[Start of Attachment]

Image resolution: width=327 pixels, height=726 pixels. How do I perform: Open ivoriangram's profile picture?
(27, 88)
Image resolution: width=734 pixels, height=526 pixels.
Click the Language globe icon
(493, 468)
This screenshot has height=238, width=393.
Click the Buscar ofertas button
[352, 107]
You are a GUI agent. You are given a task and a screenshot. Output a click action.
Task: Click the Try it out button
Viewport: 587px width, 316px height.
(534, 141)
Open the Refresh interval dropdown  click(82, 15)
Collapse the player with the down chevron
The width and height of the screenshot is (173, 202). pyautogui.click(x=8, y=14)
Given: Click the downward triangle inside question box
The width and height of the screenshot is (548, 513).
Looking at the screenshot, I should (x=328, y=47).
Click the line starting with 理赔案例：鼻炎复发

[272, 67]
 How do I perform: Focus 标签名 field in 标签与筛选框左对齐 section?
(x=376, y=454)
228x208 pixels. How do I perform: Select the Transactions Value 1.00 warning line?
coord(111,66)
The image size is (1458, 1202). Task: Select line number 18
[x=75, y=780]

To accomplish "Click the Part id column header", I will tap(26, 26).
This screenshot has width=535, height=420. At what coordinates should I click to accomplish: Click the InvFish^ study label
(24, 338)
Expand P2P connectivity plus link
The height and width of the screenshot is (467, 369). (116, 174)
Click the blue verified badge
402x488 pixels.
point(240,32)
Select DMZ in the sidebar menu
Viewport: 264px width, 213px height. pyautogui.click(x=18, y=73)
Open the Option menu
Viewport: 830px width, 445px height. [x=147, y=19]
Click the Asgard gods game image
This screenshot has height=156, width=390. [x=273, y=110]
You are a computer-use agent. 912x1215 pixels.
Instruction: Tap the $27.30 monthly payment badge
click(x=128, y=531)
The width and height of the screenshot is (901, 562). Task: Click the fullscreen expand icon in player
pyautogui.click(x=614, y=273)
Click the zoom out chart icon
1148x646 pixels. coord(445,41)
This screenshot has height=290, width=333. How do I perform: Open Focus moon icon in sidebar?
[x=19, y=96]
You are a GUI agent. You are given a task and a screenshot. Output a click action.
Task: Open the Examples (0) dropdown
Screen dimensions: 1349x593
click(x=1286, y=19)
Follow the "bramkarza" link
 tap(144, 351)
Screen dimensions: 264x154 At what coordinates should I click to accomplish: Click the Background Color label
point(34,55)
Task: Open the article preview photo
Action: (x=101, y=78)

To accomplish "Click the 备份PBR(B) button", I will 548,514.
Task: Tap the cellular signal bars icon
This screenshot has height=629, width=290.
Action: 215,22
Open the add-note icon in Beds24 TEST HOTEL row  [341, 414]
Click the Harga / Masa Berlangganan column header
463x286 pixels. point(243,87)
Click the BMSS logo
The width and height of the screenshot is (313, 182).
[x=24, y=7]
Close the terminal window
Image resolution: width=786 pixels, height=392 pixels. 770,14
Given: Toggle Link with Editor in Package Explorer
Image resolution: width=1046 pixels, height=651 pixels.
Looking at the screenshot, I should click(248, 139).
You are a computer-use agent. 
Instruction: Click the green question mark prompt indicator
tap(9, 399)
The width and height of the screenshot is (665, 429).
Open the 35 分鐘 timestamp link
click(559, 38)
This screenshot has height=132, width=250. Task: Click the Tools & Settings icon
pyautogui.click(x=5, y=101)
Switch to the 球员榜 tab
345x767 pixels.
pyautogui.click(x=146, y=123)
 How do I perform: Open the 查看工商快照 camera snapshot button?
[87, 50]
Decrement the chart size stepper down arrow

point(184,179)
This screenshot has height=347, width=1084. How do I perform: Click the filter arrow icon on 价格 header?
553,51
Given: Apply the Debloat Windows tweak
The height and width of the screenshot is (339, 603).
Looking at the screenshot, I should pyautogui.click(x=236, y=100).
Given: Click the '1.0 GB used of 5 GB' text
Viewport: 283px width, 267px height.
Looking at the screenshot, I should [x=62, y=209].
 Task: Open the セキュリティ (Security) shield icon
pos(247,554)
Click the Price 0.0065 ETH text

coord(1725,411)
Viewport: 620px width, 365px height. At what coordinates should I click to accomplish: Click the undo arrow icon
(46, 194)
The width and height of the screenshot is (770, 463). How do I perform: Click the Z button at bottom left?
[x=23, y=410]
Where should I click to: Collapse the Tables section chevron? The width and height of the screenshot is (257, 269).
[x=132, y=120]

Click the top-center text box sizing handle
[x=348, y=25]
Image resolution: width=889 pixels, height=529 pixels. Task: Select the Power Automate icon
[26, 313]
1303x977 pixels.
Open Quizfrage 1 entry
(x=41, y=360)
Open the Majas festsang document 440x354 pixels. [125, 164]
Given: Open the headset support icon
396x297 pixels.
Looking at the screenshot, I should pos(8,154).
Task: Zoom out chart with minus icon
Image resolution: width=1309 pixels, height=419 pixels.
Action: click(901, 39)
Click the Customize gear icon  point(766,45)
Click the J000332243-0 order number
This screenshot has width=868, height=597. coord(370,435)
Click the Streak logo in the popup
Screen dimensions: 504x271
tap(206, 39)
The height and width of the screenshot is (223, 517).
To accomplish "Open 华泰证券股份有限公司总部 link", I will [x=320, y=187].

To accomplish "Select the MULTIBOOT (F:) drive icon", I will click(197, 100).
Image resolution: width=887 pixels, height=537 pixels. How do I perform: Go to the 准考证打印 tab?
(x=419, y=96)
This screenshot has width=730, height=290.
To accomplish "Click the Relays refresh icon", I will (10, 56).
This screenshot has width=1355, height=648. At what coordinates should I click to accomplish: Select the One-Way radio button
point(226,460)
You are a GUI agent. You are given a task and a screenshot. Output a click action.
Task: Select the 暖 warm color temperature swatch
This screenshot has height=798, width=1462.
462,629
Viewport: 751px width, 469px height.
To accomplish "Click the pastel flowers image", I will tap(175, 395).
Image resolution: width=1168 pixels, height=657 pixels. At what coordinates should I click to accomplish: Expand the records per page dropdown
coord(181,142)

[End of Attachment]

ASSIGNMENT:
Each line from the one holding "Image resolution: width=1168" to the end of the entries is to be written out exactly. Skip every line before it.

EXERCISE OUTPUT:
Image resolution: width=1168 pixels, height=657 pixels. At what coordinates should I click to accomplish: Expand the records per page dropdown
coord(181,142)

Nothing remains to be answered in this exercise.